Thursday, September 19, 2013

Amazon EC2 Instance inaccessible because of s3fs

Hi again!

Long time since my last post but always wanted to continue this blog - as it turns out some might be actually reading it ;)

During the time I was gone, I changed jobs a couple of times, even changed countries. I am now based in London, UK - a rather exciting city. Now working a lot with Amazon AWS and Java EE.

This blog post is about problems we had setting up auto scaling on Amazon AWS EC2 cloud. We were using a GUI front-end named Asgard (the home of the gods!) by Netflix trying to set up clusters and test them.

As we are moving more and more of our infrastructure into EC2, some problems become more and more apparent, especially the ability (or in our case - inability) of applications to work in clusters. There are some things that need to be considered, before creating a cluster of you application, which are not in the scope of this post.

Long story short, we needed to make some short cuts and instead of using Amazon S3 as it should - via its HTTP API, we went the s3fs way... it is a neat helper tool but can have nasty effects like memory leaks (saw it grab 50% of the machines RAM) and wild CPU usage... as it had in our case.

I was during a jMeter performance test of our two moved clusters, one is a PHP frontend app cluster and the other is a Perl service application cluster. Both of them started of as small instance clusters however the tests revealed that our Perl apps have a rather annoying problem with going really well and then just dying when overwhelmed. So we thought to go with medium instance sizes for the Perl cluster...

The medium instances hover did not start properly, they couldn't be ssh'd and the "get system log" option revealed that the setup didn't finish. The problematic thing about this was, that even though the small instances started without issue, the medium or large (we didn't try higher ones as it didn't seam there is a point) won't start. In the AWS console the instances passed all checks (which seam like a bit of shitty tests IMHO) but still there was zero movement.

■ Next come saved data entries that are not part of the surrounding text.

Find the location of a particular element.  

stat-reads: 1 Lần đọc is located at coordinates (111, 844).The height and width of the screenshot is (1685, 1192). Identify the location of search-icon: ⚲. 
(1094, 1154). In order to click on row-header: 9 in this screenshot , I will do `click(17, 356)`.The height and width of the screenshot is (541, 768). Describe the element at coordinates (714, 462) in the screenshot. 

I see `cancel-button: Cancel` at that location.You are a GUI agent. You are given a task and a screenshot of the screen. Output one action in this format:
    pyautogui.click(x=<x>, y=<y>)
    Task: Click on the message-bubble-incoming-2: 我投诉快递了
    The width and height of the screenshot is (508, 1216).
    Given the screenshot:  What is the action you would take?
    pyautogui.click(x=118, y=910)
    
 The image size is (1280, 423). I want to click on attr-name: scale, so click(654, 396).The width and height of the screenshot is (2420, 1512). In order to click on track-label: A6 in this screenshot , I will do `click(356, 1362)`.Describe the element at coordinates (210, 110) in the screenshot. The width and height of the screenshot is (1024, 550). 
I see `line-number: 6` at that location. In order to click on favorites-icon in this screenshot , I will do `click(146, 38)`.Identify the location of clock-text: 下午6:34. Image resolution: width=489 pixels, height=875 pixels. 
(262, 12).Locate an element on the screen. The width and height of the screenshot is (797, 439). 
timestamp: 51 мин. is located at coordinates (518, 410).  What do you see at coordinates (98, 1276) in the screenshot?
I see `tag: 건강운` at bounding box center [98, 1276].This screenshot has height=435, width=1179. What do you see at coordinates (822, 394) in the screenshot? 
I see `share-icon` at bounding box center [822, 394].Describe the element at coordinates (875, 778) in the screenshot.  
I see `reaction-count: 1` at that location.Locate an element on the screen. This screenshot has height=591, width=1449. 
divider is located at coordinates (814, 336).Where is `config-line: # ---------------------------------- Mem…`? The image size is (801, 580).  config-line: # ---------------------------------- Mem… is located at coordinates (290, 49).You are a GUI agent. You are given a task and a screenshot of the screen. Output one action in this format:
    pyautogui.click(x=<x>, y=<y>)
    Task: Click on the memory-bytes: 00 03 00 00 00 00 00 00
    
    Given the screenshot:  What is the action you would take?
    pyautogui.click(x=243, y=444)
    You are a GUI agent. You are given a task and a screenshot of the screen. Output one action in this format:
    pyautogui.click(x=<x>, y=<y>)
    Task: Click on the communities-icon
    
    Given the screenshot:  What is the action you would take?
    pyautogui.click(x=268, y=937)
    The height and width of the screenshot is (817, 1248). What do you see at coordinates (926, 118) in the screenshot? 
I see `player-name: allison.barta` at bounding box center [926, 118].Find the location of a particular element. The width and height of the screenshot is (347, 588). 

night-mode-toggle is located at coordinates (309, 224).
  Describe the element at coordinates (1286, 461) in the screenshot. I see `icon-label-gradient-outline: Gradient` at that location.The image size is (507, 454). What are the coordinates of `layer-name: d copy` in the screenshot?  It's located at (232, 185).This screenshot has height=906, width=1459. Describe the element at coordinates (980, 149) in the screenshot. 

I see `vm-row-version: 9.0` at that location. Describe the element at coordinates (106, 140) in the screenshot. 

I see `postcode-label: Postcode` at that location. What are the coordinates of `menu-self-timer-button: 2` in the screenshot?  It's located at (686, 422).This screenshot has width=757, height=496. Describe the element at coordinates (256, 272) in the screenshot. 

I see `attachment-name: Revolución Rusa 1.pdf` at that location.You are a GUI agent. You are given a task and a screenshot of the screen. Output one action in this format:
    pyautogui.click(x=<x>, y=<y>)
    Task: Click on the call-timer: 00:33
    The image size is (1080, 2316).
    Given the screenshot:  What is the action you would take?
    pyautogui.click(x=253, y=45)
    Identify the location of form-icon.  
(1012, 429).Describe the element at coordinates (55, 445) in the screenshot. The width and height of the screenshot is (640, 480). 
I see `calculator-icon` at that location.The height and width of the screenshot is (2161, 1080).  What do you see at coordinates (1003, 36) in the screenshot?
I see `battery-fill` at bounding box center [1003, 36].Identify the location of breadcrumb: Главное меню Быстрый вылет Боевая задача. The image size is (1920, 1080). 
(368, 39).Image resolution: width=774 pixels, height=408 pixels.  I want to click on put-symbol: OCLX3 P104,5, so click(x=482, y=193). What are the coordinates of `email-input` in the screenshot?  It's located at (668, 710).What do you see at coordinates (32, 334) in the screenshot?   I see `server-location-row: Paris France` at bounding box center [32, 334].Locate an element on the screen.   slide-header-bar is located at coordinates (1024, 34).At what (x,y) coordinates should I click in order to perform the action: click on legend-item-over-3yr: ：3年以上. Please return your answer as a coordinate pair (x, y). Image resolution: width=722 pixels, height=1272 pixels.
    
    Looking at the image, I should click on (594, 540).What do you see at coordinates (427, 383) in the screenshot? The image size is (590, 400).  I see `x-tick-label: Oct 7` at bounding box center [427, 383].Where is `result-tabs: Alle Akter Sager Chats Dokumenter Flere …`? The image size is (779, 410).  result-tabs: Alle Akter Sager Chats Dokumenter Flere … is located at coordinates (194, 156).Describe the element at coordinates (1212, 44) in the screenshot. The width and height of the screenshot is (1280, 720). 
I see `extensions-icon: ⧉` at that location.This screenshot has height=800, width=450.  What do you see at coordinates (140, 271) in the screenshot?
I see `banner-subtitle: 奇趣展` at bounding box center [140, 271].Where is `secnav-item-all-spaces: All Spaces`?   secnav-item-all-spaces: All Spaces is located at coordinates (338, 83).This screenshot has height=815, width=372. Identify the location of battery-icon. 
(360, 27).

After a few hours of trying different options to connect to the instances, we actually paid for Amazon's business level support - which is amazing. It costs you about 10% of your monthly fee or $100 whichever is higher, but assuming we would spend a week on figuring this out... well worth it. After about 30 minutes with one of their support staff, we finally found the problem.

We had a s3fs share mounted straight to /mnt and with no __netdev options (which basically means, that it need the network connection in otder to be mounted). After changing the mount point to some other folder and adding the fstab option, everything went back to normal and the instances

What we assumed is that the small instance was slow enough to start s3fs after it had started networking, therefore finishing the boot sequence correctly.

Hope this helps anyone stuck with the same problem. If an instance is not booting properly - look at fstab and use s3fs as a temporary option.